**TEXTE DE RÉFÉRENCE:**
━━━━━━━━━━━━━━━━━━━━
CESSATION DE PAIEMENT… de quoi s’agit-il ?

Dossier Source INFOGREFFE

LA CESSATION DE PAIEMENT

 

FAQ

La notion de cessation des paiements

La loi a défini des procédures contrastées de traitement des difficultés selon que l’état de cessation des paiements est ou non franchi. C’est pourquoi la définition de cet état est fondamentale pour apporter la solution la plus appropriée à la situation de l’entreprise.

  • Résumé

Toute entreprise, personne physique ou société, en cessation des paiements, doit impérativement déclarer cette situation auprès du tribunal dans les quarante-cinq jours de sa survenance, sauf si l’entreprise demande, pendant ce délai, l’ouverture d’une procédure de conciliation.

 L’exécution de cette obligation a plusieurs incidences.

Elle conditionne le placement de l’entreprise en difficulté, par jugement dit « d’ouverture », en procédure soit de redressement judiciaire, soit de liquidation judiciaire.

Surtout, elle tend à permettre de clarifier la situation réelle de l’entreprise et de prendre, le cas échéant, des mesures d’assainissement élémentaires.

En effet, déclarer la cessation des paiements permet au tribunal de délimiter une période dite « suspecte ». Pendant cette phase, d’éventuels actes anormaux commis par le dirigeant (faute de gestion) ou parfois par des tiers peuvent être plus aisément identifiés. Ainsi, la déclaration de cessation des paiements peut conduire à reconstituer tout ou partie de l’actif de l’entreprise, notamment grâce à l’annulation des actes anormaux détectés pendant la période « suspecte ». La déclaration peut également mener le tribunal à devoir écarter le dirigeant, auteur de ces fautes, de l’entreprise, et parfois de la vie économique.
━━━━━━━━━━━━━━━━━━━━
**CONSIGNE 1:**
Selon le texte sur la cessation des paiements, pourquoi la déclarer peut-il aider à reconstituer l'actif de l'entreprise ? Répondez en une à trois phrases.
**CONSIGNE 2:**
Résumez en deux phrases le texte sur la cessation des paiements.
Basez-vous uniquement sur le texte.

Fiches des éléments d'interface
━━━━━━━━━━━━━━━━━━━━
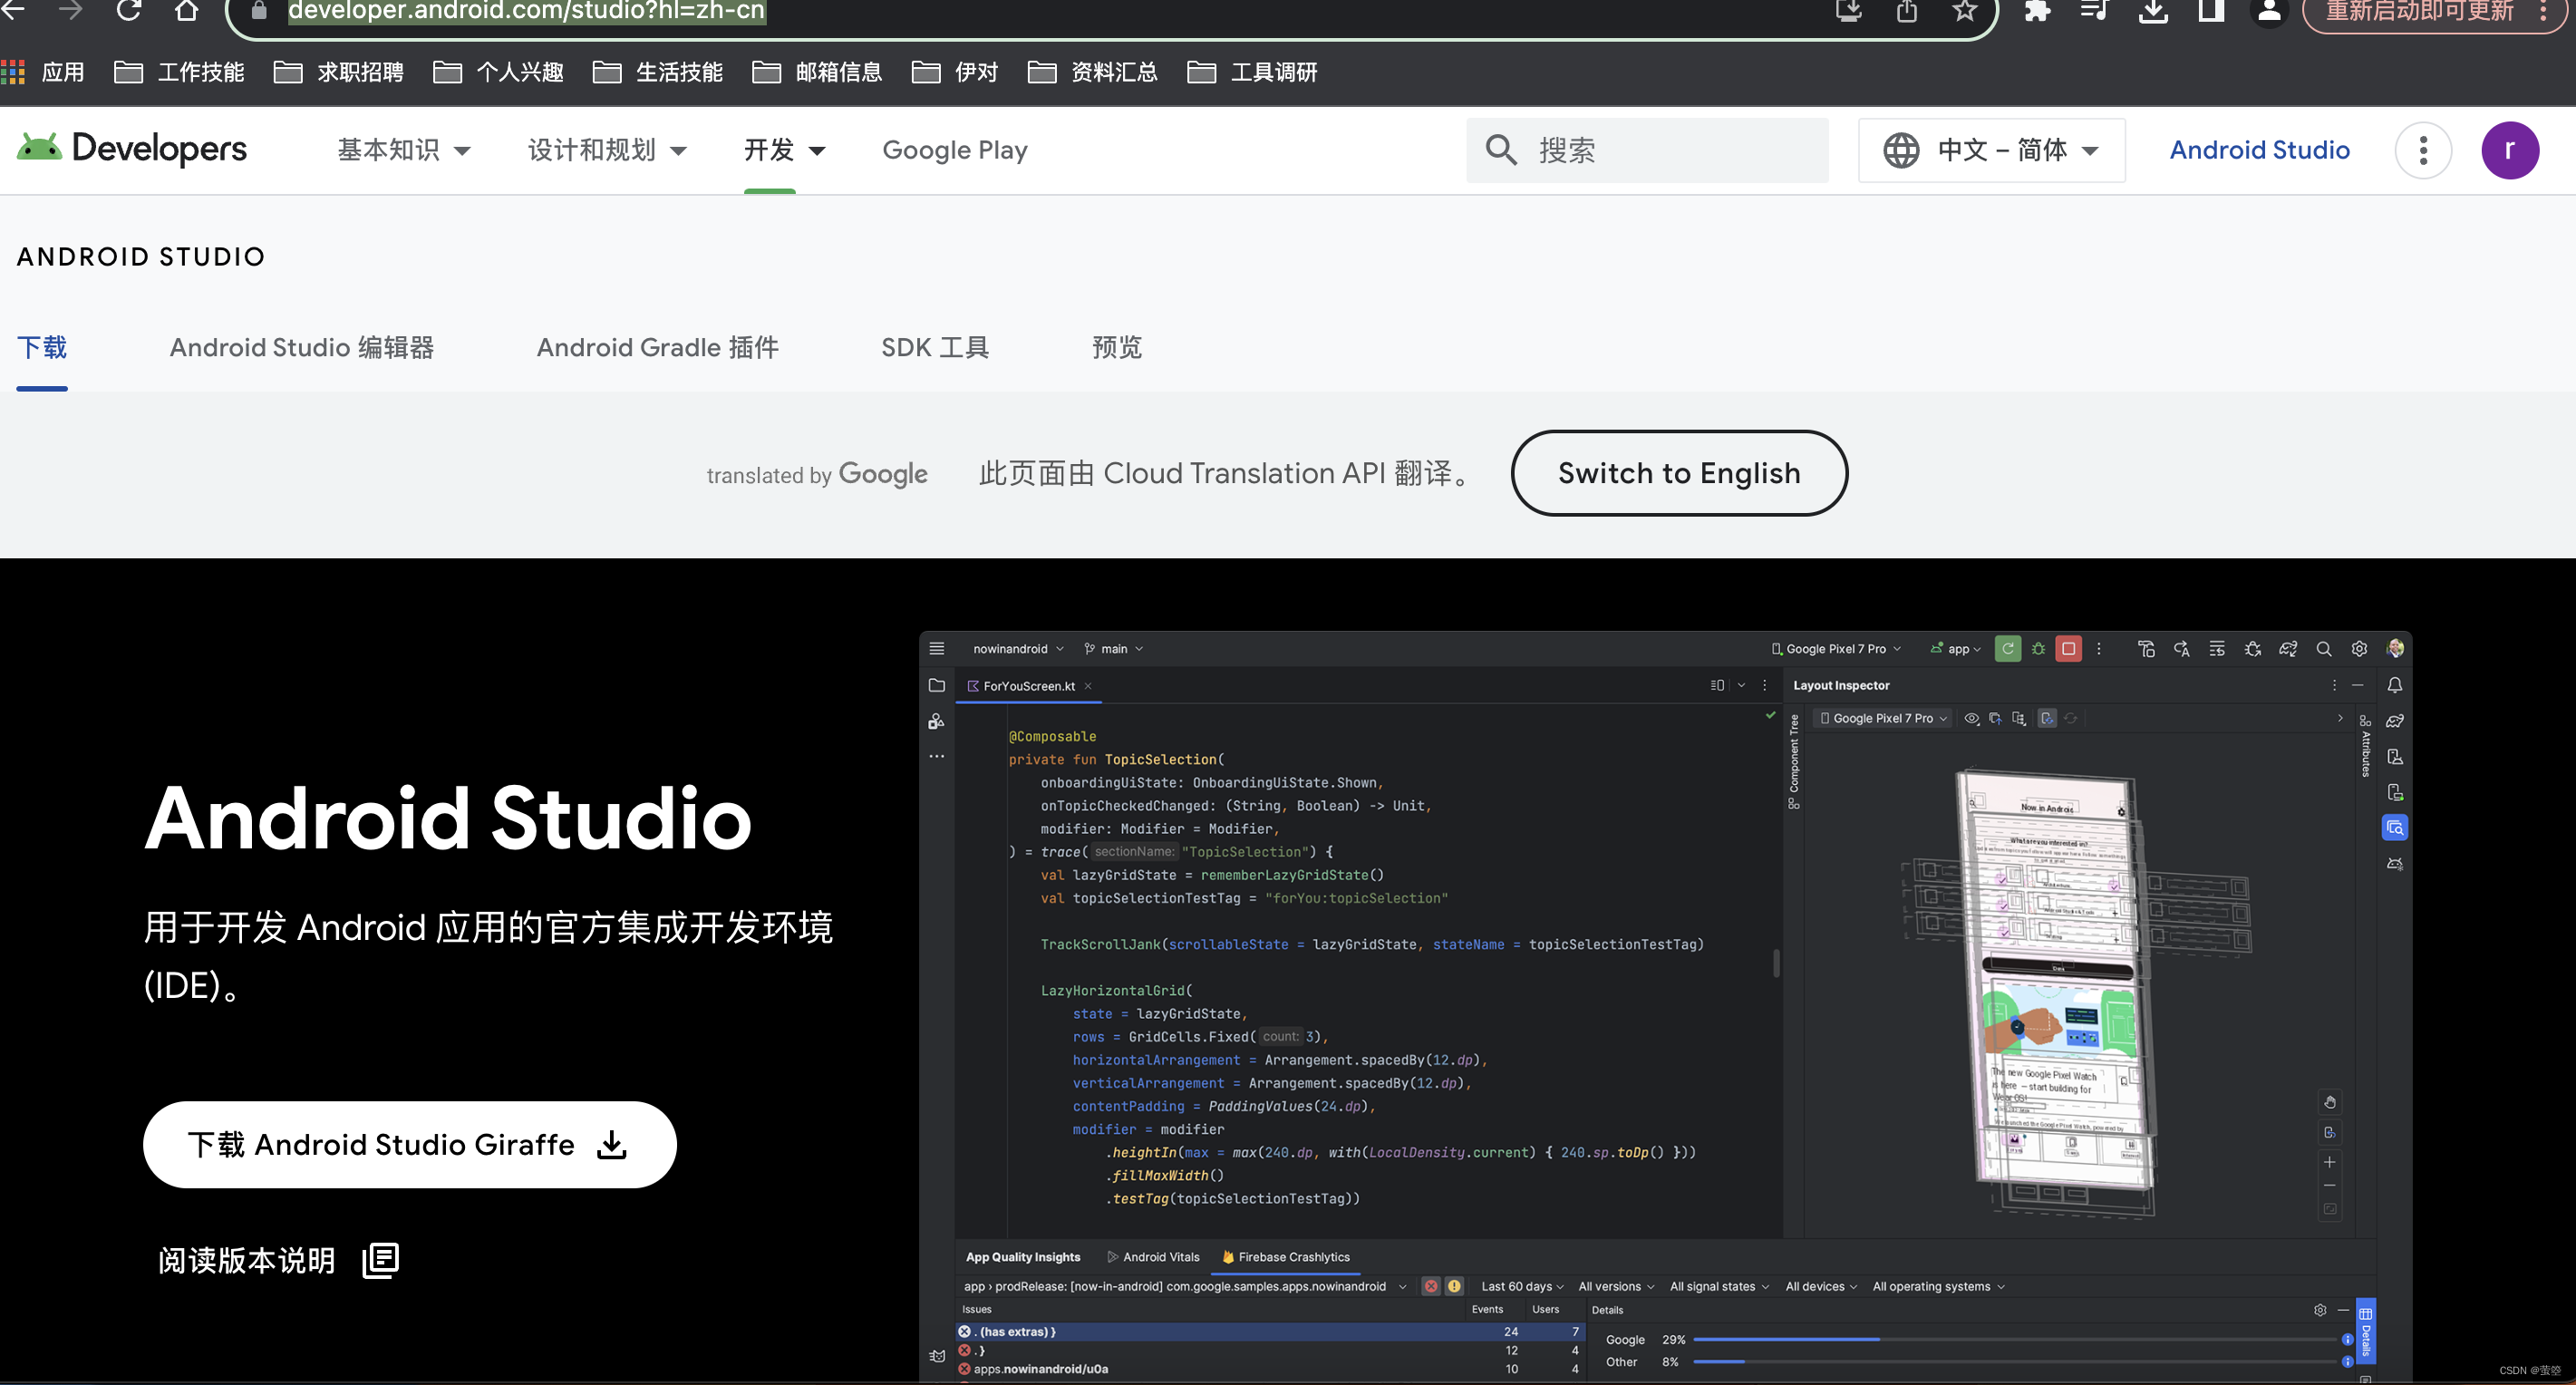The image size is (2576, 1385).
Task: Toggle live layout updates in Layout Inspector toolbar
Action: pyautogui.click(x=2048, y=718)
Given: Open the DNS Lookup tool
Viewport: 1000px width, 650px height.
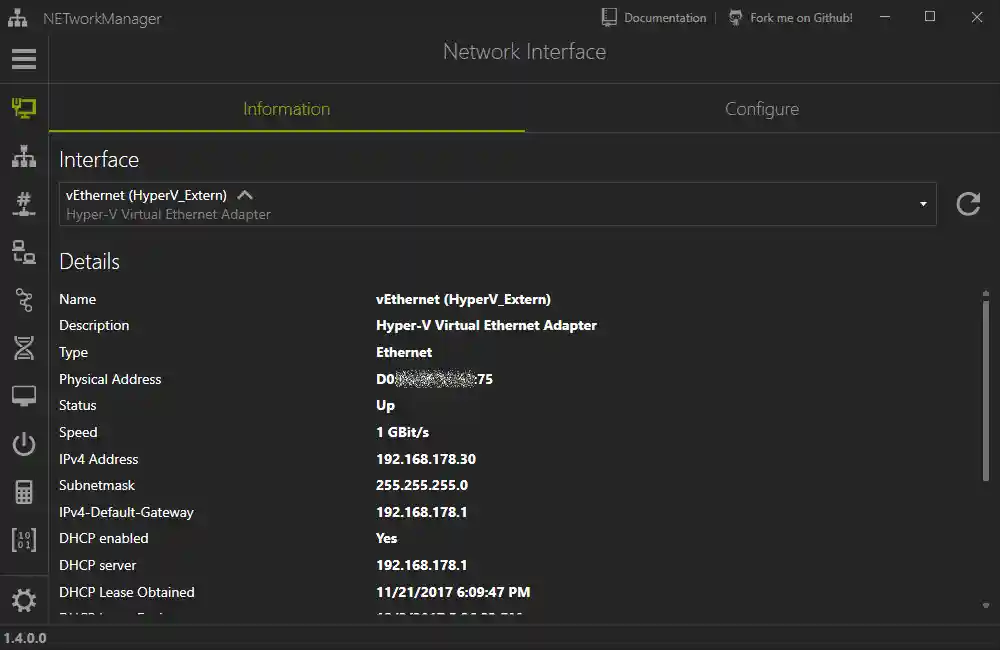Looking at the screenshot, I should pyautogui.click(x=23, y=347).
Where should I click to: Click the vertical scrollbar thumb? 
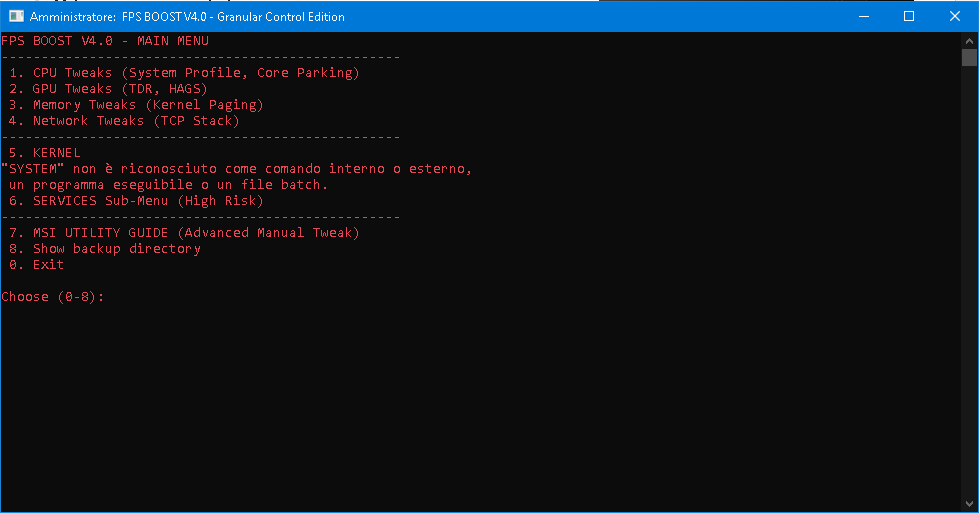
━━━━━━━━━━━━━━━━━━━━
**RÉSULTAT FINAL 1:**
La déclaration permet au tribunal de délimiter une période dite « suspecte ». Pendant cette période, les actes anormaux commis par le dirigeant ou parfois par des tiers sont plus faciles à repérer. L'annulation de ces actes peut alors reconstituer tout ou partie de l'actif de l'entreprise.

**RÉSULTAT FINAL 2:**
Toute entreprise en cessation des paiements doit le déclarer au tribunal dans les quarante-cinq jours, sauf si elle demande une procédure de conciliation pendant ce délai. Cette déclaration conditionne l'ouverture d'un redressement ou d'une liquidation judiciaire, et elle aide à clarifier la situation réelle de l'entreprise, car le tribunal peut fixer une période « suspecte », annuler les actes anormaux repérés et parfois écarter le dirigeant fautif.